JOURNALS WILL play a role in making the standards, which are otherwise strictly voluntary, more mainstream. "Just like in the olden days when we were sequencing genes [and] would have to have a GenBank accession number before we could publish our papers, there are some journals that are requesting GEO or ArrayExpress accession numbers before they publish," Ball says. In her role at MGED, Ball sometimes worries about individual bench scientists who may not have access to resources as extensive as those at Stanford. "The users I interact with most are obviously the users here at Stanford, who, I have to say, have it pretty easy. We handle most of the things for them behind the scenes with software," she says. "There are a lot of people who don't really have the same access. Those are the people who are going to be faced with a lot more work putting their data in the right format and annotating them to the right level of accuracy."

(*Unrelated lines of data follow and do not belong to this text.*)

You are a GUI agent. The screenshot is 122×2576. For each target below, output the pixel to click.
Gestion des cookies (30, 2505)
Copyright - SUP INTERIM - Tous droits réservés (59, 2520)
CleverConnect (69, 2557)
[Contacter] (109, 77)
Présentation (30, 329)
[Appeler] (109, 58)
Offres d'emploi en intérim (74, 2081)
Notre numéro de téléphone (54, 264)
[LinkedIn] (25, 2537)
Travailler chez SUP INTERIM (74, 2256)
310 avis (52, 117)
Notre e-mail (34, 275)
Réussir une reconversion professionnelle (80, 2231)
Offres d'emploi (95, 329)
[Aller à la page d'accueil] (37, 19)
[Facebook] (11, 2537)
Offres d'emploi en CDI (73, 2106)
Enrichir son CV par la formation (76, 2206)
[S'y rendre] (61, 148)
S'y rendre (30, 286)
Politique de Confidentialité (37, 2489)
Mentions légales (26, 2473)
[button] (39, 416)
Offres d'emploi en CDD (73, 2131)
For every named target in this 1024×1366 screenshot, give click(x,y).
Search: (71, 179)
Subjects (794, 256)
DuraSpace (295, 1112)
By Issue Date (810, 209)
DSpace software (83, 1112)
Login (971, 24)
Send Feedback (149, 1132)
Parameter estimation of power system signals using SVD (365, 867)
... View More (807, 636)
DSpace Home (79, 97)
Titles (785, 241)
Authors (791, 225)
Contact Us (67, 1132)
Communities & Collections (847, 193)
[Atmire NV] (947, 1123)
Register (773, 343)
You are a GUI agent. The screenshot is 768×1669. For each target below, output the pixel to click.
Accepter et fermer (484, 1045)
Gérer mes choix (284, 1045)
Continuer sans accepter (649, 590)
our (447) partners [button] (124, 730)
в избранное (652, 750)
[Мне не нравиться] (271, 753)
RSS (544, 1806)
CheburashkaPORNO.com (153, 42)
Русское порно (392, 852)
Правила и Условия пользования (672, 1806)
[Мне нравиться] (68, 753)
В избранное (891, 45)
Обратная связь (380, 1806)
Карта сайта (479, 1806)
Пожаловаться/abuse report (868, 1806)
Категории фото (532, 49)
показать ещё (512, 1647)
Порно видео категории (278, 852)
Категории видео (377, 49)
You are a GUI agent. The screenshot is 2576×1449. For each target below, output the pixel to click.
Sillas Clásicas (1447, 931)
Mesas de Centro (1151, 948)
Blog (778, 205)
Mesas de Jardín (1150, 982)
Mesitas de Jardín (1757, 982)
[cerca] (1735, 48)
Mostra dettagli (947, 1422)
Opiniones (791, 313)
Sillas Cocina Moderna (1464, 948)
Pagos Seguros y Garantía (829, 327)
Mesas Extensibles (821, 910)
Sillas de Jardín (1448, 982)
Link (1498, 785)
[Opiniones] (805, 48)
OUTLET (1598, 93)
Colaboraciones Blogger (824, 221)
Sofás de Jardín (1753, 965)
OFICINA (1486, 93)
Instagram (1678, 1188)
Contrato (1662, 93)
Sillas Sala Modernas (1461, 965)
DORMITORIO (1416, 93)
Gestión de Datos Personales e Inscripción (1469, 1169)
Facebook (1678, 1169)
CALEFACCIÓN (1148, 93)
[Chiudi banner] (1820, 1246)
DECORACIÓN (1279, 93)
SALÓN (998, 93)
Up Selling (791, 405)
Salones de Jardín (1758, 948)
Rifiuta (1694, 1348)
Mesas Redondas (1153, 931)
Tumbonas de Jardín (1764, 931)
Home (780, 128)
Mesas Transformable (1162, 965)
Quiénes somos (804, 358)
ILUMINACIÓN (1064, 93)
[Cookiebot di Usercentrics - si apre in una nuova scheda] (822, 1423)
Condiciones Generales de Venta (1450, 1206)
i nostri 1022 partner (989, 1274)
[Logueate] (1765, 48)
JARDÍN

Ball initially got involved with MGED to keep it from "evolving into something that was overly stringent and overly rigid," she says. "I wanted to make sure that somebody who was being pragmatic and who could represent a real bench biologist was involved. When you start talking about standards, it's very easy to start thinking about how things should be and how they could be if everything were perfect. There needs to be room for people who are doing something unexpected and creative. You don't want to prevent those people from being able to publish their data because the object model doesn't have room for that."
The current standards help ensure that there's enough background information about the microarrays. In the future, MGED would like to standardize the way people manipulate the data as well. "We need to work pretty hard on coming up with ways to record and understand data transformations, analysis, normalization--all those things we do to the data so people can get the results out," Ball says.